# Thanks for the..... Tip?



## Gmbbody (Aug 1, 2017)

Don't know how I should feel about this. I might be happy if I was in Europe. I guess I can use it when I visit there next Neveruary.


----------



## unPat (Jul 20, 2016)

You can deposit that in Bank of America. Talk to a banker.


----------



## steveK2016 (Jul 31, 2016)

That's almost $12, but may have exchange fee. $10 after fees maybe?


----------



## Gmbbody (Aug 1, 2017)

Not bad


----------



## tohunt4me (Nov 23, 2015)

Gmbbody said:


> Don't know how I should feel about this. I might be happy if I was in Europe. I guess I can use it when I visit there next Neveruary.
> View attachment 153797


Thats $11.90!
But after the $12.00 bank currency exchange fee at the " official" u.s. exchange rate it may be worth $0.00 after you stand in line at the Right bank.
Save it until the dollar plummits.

Now you know why they gave it away

.



unPat said:


> You can deposit that in Bank of America. Talk to a banker.


Never trust a Bankster.



Gmbbody said:


> Not bad


Better if you had a friend in U.P. with leftover U.S. currency they cant use . . .
You could do mail exchange.
Maybe the Aussies.


----------



## negeorgia (Feb 1, 2015)

Better than 90% of my trips.


----------



## uberxcalgary (Jul 25, 2017)

I had a pax last week, as he was leaving say, "I hope you're going to Trinidad" and handed me this. "It's all I've got on me."

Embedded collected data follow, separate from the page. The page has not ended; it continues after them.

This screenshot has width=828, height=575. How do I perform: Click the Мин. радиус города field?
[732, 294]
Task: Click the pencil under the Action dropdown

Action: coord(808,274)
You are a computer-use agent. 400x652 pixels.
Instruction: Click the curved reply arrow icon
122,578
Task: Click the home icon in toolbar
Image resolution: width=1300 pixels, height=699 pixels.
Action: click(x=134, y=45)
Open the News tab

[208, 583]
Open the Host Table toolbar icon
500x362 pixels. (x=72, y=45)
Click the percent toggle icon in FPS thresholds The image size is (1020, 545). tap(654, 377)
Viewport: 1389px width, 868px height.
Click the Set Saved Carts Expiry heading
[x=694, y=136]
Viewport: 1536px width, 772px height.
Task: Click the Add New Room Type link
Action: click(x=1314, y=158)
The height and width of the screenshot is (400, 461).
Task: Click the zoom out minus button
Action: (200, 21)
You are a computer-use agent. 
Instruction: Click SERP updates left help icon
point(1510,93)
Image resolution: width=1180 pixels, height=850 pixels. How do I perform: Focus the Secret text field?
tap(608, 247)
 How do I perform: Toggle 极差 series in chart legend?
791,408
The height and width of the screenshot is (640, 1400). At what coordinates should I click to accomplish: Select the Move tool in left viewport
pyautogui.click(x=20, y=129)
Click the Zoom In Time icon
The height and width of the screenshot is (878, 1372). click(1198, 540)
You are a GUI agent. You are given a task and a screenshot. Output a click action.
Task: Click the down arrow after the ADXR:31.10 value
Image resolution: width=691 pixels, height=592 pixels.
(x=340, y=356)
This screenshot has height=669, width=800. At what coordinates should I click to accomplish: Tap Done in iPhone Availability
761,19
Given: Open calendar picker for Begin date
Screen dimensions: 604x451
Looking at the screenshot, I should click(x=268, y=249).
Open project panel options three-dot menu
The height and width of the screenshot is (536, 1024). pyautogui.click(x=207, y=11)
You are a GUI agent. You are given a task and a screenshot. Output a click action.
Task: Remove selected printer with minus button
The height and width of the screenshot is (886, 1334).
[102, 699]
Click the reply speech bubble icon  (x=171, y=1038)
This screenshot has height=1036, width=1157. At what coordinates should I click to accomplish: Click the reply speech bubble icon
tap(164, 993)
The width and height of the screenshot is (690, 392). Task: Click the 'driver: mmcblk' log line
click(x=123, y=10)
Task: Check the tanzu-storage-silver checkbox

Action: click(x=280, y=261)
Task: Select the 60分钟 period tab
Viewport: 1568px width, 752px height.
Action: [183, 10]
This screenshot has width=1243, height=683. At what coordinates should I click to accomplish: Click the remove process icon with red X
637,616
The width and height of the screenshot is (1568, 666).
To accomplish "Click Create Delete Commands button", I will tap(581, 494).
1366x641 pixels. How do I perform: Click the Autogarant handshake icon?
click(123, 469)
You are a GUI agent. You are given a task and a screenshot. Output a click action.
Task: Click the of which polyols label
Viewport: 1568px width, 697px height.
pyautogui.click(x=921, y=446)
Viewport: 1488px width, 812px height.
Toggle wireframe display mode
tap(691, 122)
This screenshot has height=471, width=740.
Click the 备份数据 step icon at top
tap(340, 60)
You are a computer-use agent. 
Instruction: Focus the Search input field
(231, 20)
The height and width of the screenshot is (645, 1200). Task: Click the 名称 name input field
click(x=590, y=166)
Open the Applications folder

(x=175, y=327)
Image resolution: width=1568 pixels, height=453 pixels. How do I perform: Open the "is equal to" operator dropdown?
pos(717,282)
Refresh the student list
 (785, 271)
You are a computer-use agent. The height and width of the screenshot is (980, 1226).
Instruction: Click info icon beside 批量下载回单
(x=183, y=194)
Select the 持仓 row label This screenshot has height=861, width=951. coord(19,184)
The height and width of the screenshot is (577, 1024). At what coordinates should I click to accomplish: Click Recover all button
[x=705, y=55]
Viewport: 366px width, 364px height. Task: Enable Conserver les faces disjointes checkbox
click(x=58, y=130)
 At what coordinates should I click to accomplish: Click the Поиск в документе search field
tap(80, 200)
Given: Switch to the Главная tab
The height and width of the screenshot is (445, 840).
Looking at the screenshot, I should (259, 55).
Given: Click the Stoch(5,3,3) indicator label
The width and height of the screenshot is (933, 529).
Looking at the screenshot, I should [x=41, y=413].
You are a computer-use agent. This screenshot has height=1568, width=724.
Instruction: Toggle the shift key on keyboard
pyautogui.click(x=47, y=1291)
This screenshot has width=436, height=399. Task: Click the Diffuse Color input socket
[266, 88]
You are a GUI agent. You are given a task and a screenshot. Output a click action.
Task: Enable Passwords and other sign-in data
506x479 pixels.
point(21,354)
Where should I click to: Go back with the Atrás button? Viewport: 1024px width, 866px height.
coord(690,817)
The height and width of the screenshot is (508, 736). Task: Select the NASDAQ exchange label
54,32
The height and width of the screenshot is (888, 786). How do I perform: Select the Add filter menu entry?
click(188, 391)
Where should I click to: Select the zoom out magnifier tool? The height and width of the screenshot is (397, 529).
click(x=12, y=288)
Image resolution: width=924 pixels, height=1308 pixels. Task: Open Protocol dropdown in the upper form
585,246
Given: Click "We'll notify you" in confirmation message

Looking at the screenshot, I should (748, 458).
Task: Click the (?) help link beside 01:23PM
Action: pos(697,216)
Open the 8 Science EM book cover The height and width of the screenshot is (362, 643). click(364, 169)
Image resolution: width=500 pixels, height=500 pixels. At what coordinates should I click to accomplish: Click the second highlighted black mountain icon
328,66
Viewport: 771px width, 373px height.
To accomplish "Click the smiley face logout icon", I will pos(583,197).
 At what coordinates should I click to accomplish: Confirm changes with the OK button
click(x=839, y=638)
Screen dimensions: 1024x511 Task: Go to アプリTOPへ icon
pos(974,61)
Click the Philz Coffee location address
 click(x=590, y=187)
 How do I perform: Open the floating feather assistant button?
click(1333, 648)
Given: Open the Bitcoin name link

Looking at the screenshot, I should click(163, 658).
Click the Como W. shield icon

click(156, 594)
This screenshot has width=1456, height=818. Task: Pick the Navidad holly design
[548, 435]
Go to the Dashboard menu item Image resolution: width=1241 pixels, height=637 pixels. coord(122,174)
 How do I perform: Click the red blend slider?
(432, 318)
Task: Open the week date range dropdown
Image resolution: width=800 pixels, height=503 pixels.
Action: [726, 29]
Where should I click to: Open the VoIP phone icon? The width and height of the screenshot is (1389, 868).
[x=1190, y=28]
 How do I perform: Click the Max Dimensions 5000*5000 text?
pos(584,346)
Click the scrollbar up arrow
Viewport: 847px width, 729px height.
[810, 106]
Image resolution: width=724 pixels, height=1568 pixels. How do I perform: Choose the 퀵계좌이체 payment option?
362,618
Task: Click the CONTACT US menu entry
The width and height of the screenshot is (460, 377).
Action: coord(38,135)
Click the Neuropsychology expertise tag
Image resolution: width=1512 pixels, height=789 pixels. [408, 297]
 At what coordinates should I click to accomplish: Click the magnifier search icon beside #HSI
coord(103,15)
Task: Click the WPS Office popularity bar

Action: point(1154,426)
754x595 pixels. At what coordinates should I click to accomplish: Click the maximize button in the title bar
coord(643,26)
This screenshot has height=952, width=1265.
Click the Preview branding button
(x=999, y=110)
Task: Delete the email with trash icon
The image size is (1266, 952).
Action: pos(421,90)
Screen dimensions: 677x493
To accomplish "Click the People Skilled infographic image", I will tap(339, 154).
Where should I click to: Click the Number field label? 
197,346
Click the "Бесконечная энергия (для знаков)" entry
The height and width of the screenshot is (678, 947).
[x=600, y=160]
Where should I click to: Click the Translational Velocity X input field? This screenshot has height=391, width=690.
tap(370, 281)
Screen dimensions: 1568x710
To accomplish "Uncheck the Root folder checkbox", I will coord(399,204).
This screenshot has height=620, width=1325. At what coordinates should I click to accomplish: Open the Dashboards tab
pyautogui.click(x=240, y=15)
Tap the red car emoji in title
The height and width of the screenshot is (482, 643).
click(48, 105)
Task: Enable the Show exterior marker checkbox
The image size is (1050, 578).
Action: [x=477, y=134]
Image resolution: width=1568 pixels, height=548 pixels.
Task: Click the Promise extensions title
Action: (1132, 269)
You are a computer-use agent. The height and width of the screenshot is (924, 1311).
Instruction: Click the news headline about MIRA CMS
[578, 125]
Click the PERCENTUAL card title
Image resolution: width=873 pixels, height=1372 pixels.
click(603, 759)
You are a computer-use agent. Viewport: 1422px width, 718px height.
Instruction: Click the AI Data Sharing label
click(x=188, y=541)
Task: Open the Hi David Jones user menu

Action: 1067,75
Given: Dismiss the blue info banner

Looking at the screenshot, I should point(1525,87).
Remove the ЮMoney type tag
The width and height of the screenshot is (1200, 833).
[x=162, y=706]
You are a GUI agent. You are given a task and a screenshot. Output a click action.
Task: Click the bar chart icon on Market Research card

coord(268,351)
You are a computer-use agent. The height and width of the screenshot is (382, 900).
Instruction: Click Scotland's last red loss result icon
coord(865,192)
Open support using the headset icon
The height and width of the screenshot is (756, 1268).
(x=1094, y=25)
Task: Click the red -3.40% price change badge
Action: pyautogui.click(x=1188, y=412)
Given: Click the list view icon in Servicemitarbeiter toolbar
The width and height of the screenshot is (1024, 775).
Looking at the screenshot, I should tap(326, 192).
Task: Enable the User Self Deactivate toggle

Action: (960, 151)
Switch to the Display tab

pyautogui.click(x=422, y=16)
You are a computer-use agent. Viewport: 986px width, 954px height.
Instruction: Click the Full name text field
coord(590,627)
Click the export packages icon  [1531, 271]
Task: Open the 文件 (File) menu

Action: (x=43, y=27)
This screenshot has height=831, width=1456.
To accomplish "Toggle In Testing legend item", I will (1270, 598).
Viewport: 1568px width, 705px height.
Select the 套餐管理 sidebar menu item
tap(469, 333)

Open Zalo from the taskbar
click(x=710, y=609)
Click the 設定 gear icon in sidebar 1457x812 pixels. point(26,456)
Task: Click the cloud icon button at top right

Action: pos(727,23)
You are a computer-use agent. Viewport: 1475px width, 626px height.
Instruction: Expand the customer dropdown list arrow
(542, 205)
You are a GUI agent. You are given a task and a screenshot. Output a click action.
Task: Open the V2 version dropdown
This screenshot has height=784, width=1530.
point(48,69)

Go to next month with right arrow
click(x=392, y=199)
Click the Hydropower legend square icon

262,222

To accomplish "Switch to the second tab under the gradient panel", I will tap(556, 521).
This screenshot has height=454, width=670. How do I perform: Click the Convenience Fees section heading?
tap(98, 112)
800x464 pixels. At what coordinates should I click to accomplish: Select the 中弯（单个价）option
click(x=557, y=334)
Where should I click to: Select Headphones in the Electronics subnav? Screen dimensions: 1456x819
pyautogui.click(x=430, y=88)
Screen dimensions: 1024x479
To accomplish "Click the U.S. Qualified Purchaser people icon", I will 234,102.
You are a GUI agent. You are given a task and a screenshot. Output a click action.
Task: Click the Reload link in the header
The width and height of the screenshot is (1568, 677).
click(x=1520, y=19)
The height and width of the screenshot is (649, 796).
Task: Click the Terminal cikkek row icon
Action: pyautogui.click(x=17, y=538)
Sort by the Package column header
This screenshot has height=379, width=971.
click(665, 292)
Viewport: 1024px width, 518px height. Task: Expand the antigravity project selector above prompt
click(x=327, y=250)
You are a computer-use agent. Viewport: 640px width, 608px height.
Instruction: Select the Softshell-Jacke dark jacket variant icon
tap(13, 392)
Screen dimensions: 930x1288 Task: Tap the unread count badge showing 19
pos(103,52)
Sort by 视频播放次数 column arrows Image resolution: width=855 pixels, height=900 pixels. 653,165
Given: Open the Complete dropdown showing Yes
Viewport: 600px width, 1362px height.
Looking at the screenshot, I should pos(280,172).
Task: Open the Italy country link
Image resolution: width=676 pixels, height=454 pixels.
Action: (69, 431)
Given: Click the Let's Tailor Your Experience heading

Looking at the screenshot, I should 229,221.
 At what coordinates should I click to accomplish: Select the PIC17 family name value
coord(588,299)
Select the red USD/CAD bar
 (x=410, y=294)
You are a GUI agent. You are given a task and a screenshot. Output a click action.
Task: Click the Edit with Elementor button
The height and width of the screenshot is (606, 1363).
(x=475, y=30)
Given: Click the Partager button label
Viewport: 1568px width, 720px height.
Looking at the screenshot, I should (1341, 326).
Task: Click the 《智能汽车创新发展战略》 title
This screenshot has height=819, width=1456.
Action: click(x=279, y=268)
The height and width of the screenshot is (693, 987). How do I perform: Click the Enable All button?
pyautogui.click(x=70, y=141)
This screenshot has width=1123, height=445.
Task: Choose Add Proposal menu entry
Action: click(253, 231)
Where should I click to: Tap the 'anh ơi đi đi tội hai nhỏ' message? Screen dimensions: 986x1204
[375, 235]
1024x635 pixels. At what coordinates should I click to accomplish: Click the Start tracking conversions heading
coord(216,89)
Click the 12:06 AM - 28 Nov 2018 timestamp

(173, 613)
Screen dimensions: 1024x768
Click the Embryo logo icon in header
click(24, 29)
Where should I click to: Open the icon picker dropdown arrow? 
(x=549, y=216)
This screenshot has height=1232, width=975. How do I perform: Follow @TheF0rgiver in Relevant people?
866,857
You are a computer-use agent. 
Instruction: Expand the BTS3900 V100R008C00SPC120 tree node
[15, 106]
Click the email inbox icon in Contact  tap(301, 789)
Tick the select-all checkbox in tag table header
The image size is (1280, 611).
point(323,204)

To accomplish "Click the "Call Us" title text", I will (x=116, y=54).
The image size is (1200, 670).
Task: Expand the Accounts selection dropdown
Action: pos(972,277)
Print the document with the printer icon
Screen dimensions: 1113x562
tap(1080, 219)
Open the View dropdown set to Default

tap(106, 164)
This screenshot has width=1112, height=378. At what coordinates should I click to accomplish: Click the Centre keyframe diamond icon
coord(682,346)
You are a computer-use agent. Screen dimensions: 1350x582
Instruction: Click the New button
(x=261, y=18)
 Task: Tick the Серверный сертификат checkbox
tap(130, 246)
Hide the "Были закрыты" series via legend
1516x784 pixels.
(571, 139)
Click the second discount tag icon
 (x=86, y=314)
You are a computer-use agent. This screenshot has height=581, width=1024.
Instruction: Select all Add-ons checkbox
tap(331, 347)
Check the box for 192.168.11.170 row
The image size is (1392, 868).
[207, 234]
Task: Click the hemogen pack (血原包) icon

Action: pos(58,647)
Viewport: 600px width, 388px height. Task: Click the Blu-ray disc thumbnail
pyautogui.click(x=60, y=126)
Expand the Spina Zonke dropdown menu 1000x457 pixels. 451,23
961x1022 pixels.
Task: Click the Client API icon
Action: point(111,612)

Umm. Well I guess that's going with my other useless souvenirs.


----------



## sellkatsell44 (Oct 25, 2015)

tohunt4me said:


> Thats $11.90!
> But after the $12.00 bank currency exchange fee at the " official" u.s. exchange rate it may be worth $0.00 after you stand in line at the Right bank.
> Save it until the dollar plummits.
> 
> ...


What about a former one?

There are some places that will let you swap out foreign currency without needing an account. Airports are one, not the best as they gauge you in fees (more so then banks). Yelp for FX exchanges near you.

Otherwise I would still highly consider pocketing that until you go to Europe. It's not as expensive as everyone thinks. It's still pricy, but I found myself a round trip to Europe, no layovers, for 5 bills. There's some (depending on the destination) that can be slightly higher or slightly lower. It's still money but a lot cheaper then flying domestic in some cases (I tried flying to Chicago once but round trip, cheapest was about $600).


----------



## tohunt4me (Nov 23, 2015)

uberxcalgary said:


> I had a pax last week, as he was leaving say, "I hope you're going to Trinidad" and handed me this. "It's all I've got on me."
> 
> Umm. Well I guess that's going with my other useless souvenirs.
> View attachment 154913


Bunch of my buddies installed power plants in Trinidad.
Know no one going to Europe oil field or construction related.
If it were Pesos could do a street exchange any time day or night.


----------



## MadePenniesToday (Feb 24, 2017)

uberxcalgary said:


> I had a pax last week, as he was leaving say, "I hope you're going to Trinidad" and handed me this. "It's all I've got on me."
> 
> Umm. Well I guess that's going with my other useless souvenirs.
> View attachment 154913


You didn't tell him that he could tip in the app?


----------



## uberxcalgary (Jul 25, 2017)

MadePenniesToday said:


> You didn't tell him that he could tip in the app?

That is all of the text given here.